Matthew Henry: “The resisting of any ill attempt upon us, is here generally and expressly forbidden, and yet this does not repeal the law of self-preservation, and the care we are to take of our families; we may avoid evil, and may resist it, so far as is necessary to our own security; but we must not render evil for evil, must not bear a grudge, nor avenge ourselves, nor study to be even with those that have treated us unkindly, but we must go beyond them by forgiving them (Proverbs 20:22; 24:29; 25:21-22).
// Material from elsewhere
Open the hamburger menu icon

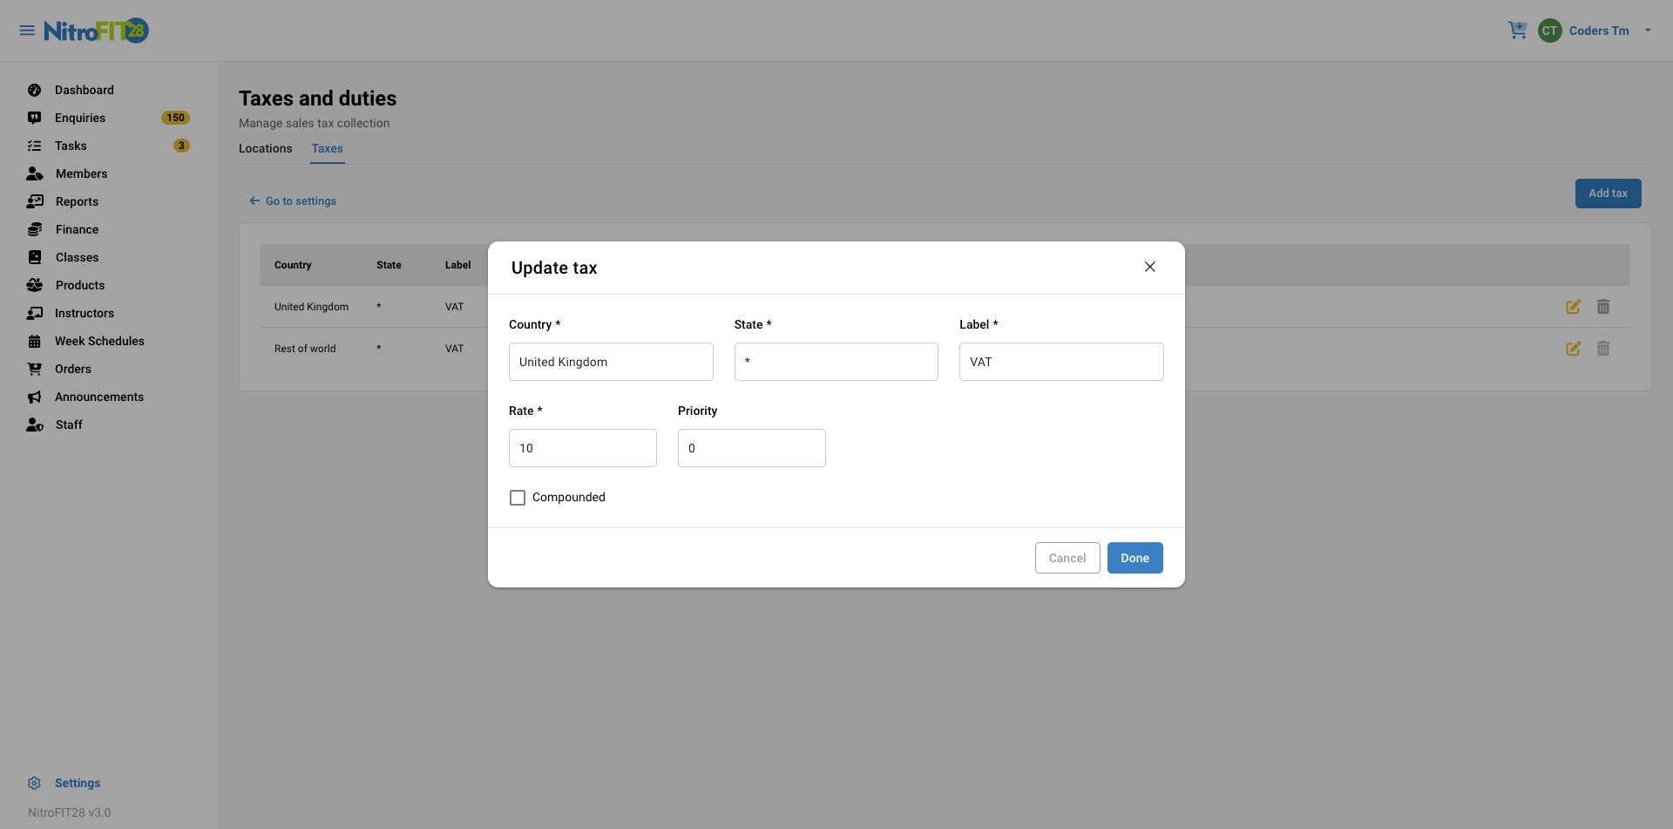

The law of retaliation must be made consistent with the law of love: nor, if any have injured us, is our recompence in our own hands, but in the hands of God, to whose wrath we must give place; and sometimes in the hands of his vice-regents, where it is necessary for the preservation of the public peace; but it will not justify us in hurting our brother to say that he began, for it is the second blow that makes the quarrel; and when we were injured, we had an opportunity not to justify our injuring him, but to show ourselves the true disciples of Christ, by forgiving him.”

“Give to him that asketh thee, and from him that would borrow of thee turn not thou away.” (Matthew 5:42)
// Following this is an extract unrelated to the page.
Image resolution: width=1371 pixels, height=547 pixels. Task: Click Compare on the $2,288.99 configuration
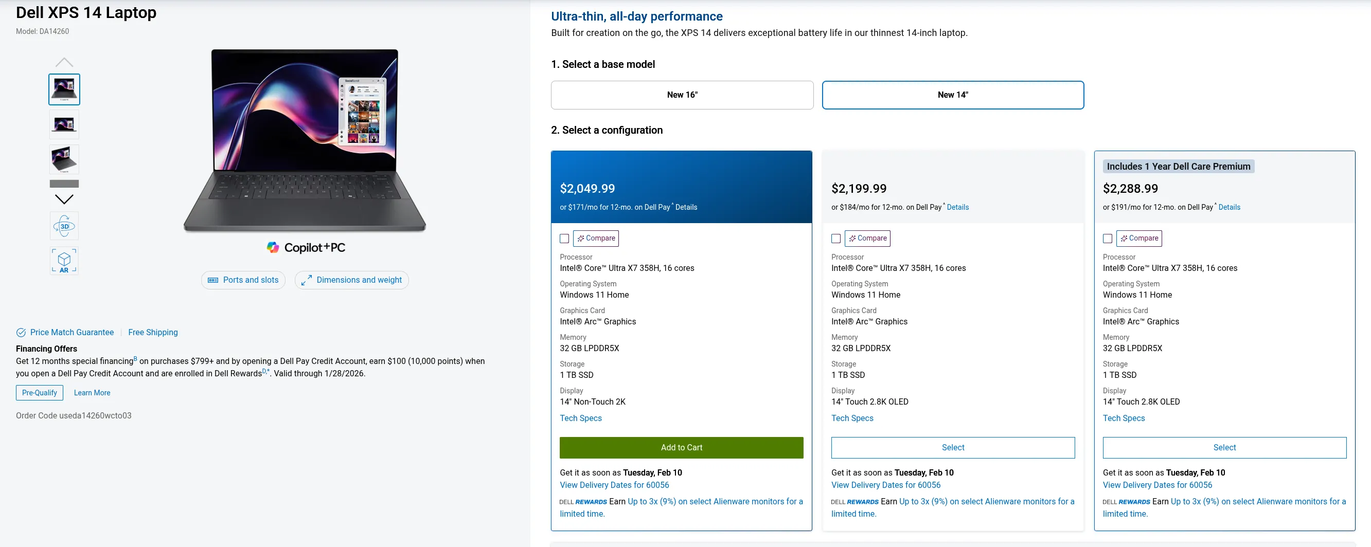(x=1138, y=238)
Charles Ellicott: “Here again our Lord teaches us by the method of a seeming paradox, and enforces a principle binding upon every one in the form of a rule which in its letter is binding upon no man. Were we to give to all men what they ask, we should in many cases be cursing, not blessing, them with our gifts. Not so does our Father give us what we ask in prayer; not so did Christ grant the prayers of His disciples. That which the words really teach as the ideal of the perfect life which we ought to aim at, is the loving and the giving temper that sees in every request made to us the expression of a want of some kind, which we are to consider as a call to thoughtful inquiry how best to meet the want, giving what is asked for if we honestly believe that it is really for the good of him who asks, giving something else if that would seem to be really better for him. Rightly understood, the words do not bid us idly give alms to the idle or the impostor; and St. Paul’s rule, “If a man will not work, neither let him eat” (2 Thessalonians 3:10), is not a departure from the law of Christ, but its truest application and fulfilment.”